El estado de la enferma mejoraba con una rapidez increíble, gracias a la discreta colaboración de Mateo Mantoux. Un desconocido que hubiese estado por primera vez en la villa Dandolo no habría sospechado que allí hubiese una tísica. A fines de agosto, Germana estaba fresca como una rosa y redonda como una fruta. En aquel hermoso jardín donde la Naturaleza había acumulado todas sus maravillas, el sol no alumbraba nada más brillante que aquella mujer completamente nueva, por decirlo así, que salía de la enfermedad como una joya de su estuche. No sólo los colores de la juventud florecían en su rostro, sino que la salud metamorfoseaba cada día las formas de su cuerpo. Las dulces oleadas de una sangre generosa henchían lentamente su piel rosada y transparente; todos los resortes de la vida, relajados por tres años de dolor, recobraban su tensión con una alegría visible.
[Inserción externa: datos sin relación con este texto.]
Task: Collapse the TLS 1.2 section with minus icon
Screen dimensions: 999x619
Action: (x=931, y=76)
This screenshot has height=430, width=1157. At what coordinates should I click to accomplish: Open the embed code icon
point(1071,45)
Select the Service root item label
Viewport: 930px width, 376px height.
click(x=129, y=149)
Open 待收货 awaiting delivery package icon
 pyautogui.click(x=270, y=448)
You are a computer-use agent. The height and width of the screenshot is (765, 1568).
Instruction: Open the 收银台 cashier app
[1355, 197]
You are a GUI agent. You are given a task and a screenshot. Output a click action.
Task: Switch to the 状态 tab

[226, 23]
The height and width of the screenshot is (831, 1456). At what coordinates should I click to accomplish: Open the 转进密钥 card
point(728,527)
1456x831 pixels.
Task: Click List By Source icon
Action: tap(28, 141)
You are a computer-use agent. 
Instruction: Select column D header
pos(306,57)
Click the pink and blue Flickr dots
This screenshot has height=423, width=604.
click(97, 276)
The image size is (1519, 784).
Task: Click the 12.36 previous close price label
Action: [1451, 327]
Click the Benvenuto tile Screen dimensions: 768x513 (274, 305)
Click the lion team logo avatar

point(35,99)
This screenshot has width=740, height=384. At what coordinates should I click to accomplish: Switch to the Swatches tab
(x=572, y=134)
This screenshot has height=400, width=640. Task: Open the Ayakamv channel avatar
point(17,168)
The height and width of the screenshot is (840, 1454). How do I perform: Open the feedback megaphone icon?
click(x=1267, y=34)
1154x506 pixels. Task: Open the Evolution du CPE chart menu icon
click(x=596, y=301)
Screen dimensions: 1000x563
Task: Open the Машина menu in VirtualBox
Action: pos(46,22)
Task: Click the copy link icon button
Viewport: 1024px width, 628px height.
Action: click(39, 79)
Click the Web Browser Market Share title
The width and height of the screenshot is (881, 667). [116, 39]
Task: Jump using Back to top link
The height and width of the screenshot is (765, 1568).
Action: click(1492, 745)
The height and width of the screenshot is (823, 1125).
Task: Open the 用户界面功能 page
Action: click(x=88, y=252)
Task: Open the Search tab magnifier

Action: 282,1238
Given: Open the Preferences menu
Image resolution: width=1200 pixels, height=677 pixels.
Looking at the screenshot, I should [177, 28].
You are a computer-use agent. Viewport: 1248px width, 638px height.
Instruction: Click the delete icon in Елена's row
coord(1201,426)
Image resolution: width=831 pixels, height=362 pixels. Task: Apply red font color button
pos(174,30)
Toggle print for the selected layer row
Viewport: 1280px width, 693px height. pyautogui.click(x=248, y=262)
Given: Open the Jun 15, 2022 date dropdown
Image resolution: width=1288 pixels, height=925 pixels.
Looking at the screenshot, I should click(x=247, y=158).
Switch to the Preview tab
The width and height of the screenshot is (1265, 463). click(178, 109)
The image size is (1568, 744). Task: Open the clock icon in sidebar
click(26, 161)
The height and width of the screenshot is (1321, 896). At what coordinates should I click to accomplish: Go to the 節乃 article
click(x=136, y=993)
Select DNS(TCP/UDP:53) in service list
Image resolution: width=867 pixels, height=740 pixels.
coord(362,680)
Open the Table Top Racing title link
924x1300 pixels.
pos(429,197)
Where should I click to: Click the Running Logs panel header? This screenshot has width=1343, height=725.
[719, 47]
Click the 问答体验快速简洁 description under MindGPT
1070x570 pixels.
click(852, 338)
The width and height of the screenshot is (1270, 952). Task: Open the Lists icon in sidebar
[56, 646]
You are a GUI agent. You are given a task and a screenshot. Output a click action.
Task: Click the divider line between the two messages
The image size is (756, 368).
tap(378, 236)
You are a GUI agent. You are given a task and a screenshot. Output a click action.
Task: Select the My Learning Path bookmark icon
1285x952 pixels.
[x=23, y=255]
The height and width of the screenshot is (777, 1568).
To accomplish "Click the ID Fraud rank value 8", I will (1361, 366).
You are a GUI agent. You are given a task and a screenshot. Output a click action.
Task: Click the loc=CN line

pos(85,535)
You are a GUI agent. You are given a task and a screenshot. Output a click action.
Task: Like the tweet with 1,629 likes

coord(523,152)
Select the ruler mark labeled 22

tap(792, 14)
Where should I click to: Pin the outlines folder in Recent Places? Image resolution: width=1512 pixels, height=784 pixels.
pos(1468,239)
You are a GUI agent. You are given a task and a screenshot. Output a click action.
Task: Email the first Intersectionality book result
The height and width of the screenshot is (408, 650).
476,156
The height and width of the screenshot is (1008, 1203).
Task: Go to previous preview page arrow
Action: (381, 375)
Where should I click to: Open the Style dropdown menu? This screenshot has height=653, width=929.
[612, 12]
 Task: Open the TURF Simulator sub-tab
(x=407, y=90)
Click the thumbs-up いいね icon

Los testigos de aquella transformación bendecían la ciencia como se bendice a Dios. Pero el más dichoso de todos era quizás el doctor Le Bris. La curación de Germana podía parecer a los demás una esperanza; sólo para él era una certidumbre. Al auscultar a su querida enferma, comprobaba todos los días la disminución del mal; veía la curación en sus efectos y en sus causas; medía como con un compás el terreno que había ganado a la muerte. La auscultación, método admirable que la ciencia moderna debe al genio de Hipócrates, permite al médico leer en el cuerpo del enfermo como en un libro abierto. Los resortes invisibles que se agitan en nosotros producen en su marcha regular un ruido tan constante como el movimiento de un péndulo. El oído del médico, cuando está acostumbrado a percibir esa harmonía de la salud, reconoce por signos ciertos el más pequeño desorden interior. La enfermedad tiene su lenguaje claro y preciso para el observador inteligente que asiste a los progresos de la vida o de la muerte. Un sonido mate designa al médico las partes del pulmón donde el aire ya no penetra; un estertor particular le indica las cavernas invasoras que caracterizan el último período de la tuberculosis. El señor Le Bris reconoció bien pronto que las partes impermeables al aire se circunscribían de día en día; que el estertor se extinguía poco a poco; que el aire entraba suavemente en las células vivificadas que envolvían las cavernas cicatrizadas. Había dibujado, para la vieja condesa, el plano exacto de los estragos que la enfermedad había hecho en el pecho de la joven. Todas las mañanas trazaba con lápiz un nuevo contorno que atestiguaba el progreso cotidiano de la curación. Balzac ha descrito el caso de un individuo, en su novela La piel de zapa, cuya vida, figurada por un cuero que él corta a medida de sus deseos y necesidades, se va limitando cada día. El caso de Germana era al revés.